Here’s Ohlie on his thesis:
“Many of the players in the study did not make the major leagues,” Ohlendorf said. “However, many of those who did produced tremendous returns for the teams who drafted them. When looked at as a group, the internal rate of return on all the draft picks in the study was 60 percent. This is an extremely high rate of return. It is saying that if you invest $1, it will grow to $1.60 after a year and $2.56 after two years, and so on … I believe the stock market has had a historical rate of about 7 or 8 percent, prior to the last year. So even though many of the investments did not work out, the upside on those that did was so great, signing the high picks to large bonuses appears to have been a very smart investment.”
…
“So based on the assumptions I made in my paper, the A’s signing Giambi was the biggest winner in top-100 picks of the 1989 through 1993 drafts because he played extremely well in his first six years of major league service,” Ohlendorf said. “The White Sox did the best job in these drafts, with an internal rate of return of 217 percent. Their best signing was Frank Thomas.”

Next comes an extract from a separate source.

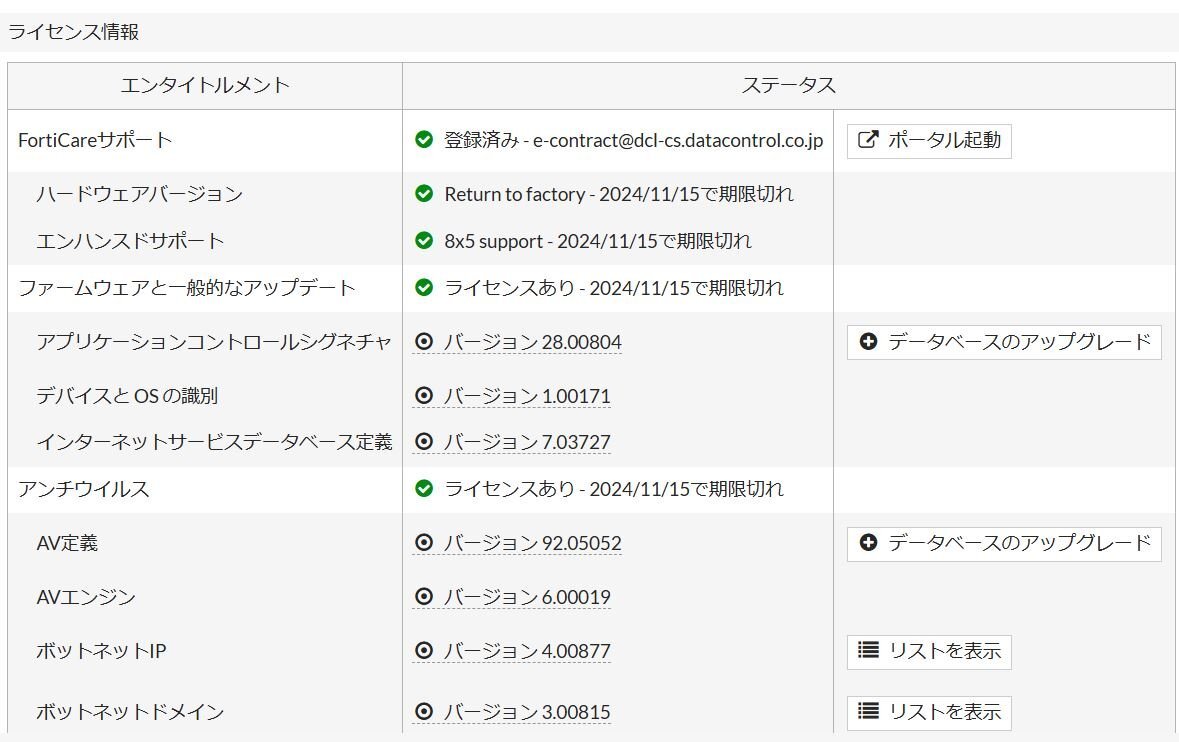Click green check icon next to 8x5 support
The height and width of the screenshot is (742, 1179).
(x=424, y=241)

The ESPN article has a chart with the best returns on investment for drafted players. They’re all familiar names, and three current and former Yanks appear on the list: Jason Giambi, Alex Rodriguez, and Mike Mussina. Unfortunately, the Yankees drafted none of them.
The the entire article is a great read. After Ohlendorf explains the parameters of his thesis, which received an A and got him membership in the Sigma Xi Scientific Research Society, his teammates and former coaches gush about his intelligence and baseball prowess. Chances are Ohlendorf will never break through as a top-flight starter, but if the guy wants a future in baseball he’s got it.